Quoted text:

--- START ---

Manage python package structure
At it simplest, a Python package is a mere directory with a ‘__init__.py’ file in it. However, this basic structure needs to be augmented as soon as more functionality is required: i.e. create a distribution, write a comprehensive documentation, run some tests. With time the structure of a package grows and include more and more description files (e.g. setup.py, .gitignore, …).
The rationale behind the creation of this ‘package builder’ is to keep the life of a python programmer as easy as possible by providing two core functions:
- a way to add more functionality to an existing package
- a way to keep the package structure up to date with currently known best practices.
Create a virtual environment for development:
$ virtualenv dvlpt
(dvlpt)$ pip install ltpkgbuilder
Create a directory for your package:
(dvlpt)$ mkdir toto
Run ‘manage’ inside this directory:
(dvlpt)$ cd toto (dvlpt)toto$ manage init (dvlpt)toto$ manage add -opt base (dvlpt)toto$ manage regenerate
This will create the bare basic minimum for a python package. Add more options (see Add Package Structure Functionality for more options) afterward. Especially, maybe the ‘base’ option that will create a ‘src’ directory to put your code in it.
Packages generated with Package Builder contains three different types of files:
- ‘pkg_cfg.json’, a resource file that contains the information you entered at some stage during the configuration phase of adding an option.
- generated files, susceptible to be regenerated at any time or with version change and not meant to be modified by user. These files are generated automatically by the package builder using templates provided with the package.
- developer data and modules edited by hand which contains the actual python code of the package independently of the structure of the package. ltpkgbuilder will never touch them. If they conflict with some files used by a newly added option, the user will be prompted and will have to solve the conflict to install the option.
A call to the ‘update’ command will check for new versions of the package or any available option:
(dvlpt)toto$ manage update
This command requires an internet connection since local installation will be compared to current code on github.
If a newer version exists, you will be prompted for installation. After a successful installation you will be prompted for new arguments if the configuration of one of your installed options was upgraded in the process.
If update is successful, a call to regenerate is mandatory to rebuilt the package structural files:
(dvlpt)toto$ manage regenerate
This phase will never overwrite any files you modified or created. You’ll be prompted in case of conflicts but it is your responsibility to solve them and relaunch the command.
Package Builder provide a set of options to introduce new functionality to an already existing package:
- base: base option, basic package management
- license: will help the developer to choose a license and add the relevant files
- doc: Add some documentation to your package
- test: basic unitests using Nose
- coverage: add code coverage to the basic test configuration
- pydist: make your package distributable with setuptools (i.e. setup.py)

--- END ---

Provided data:
--- START ---

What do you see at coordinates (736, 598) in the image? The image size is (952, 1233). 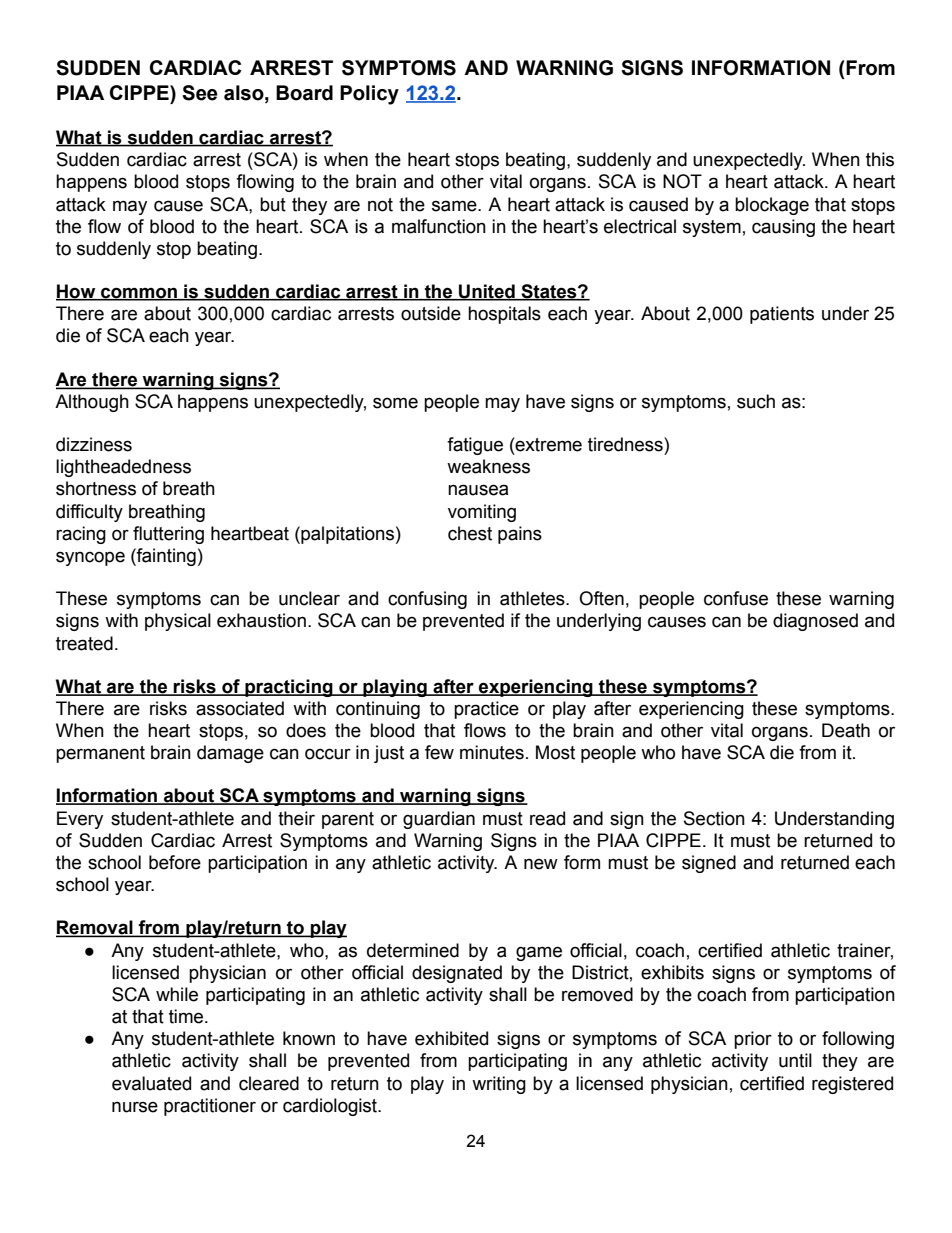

--- END ---

Exercises:
1. In the package builder documentation, duplicate the passage that begins at the words "Packages generated with" and ends after the words "install the option.".
2. According to the package builder documentation, what does the 'update' command require in order to run?
3. List every option that the package builder documentation says Package Builder provides for adding new functionality to an existing package.

Expected results:
1.
Packages generated with Package Builder contains three different types of files:
- ‘pkg_cfg.json’, a resource file that contains the information you entered at some stage during the configuration phase of adding an option.
- generated files, susceptible to be regenerated at any time or with version change and not meant to be modified by user. These files are generated automatically by the package builder using templates provided with the package.
- developer data and modules edited by hand which contains the actual python code of the package independently of the structure of the package. ltpkgbuilder will never touch them. If they conflict with some files used by a newly added option, the user will be prompted and will have to solve the conflict to install the option.

2. An internet connection, since the local installation is compared to the current code on github.

3. base, license, doc, test, coverage, pydist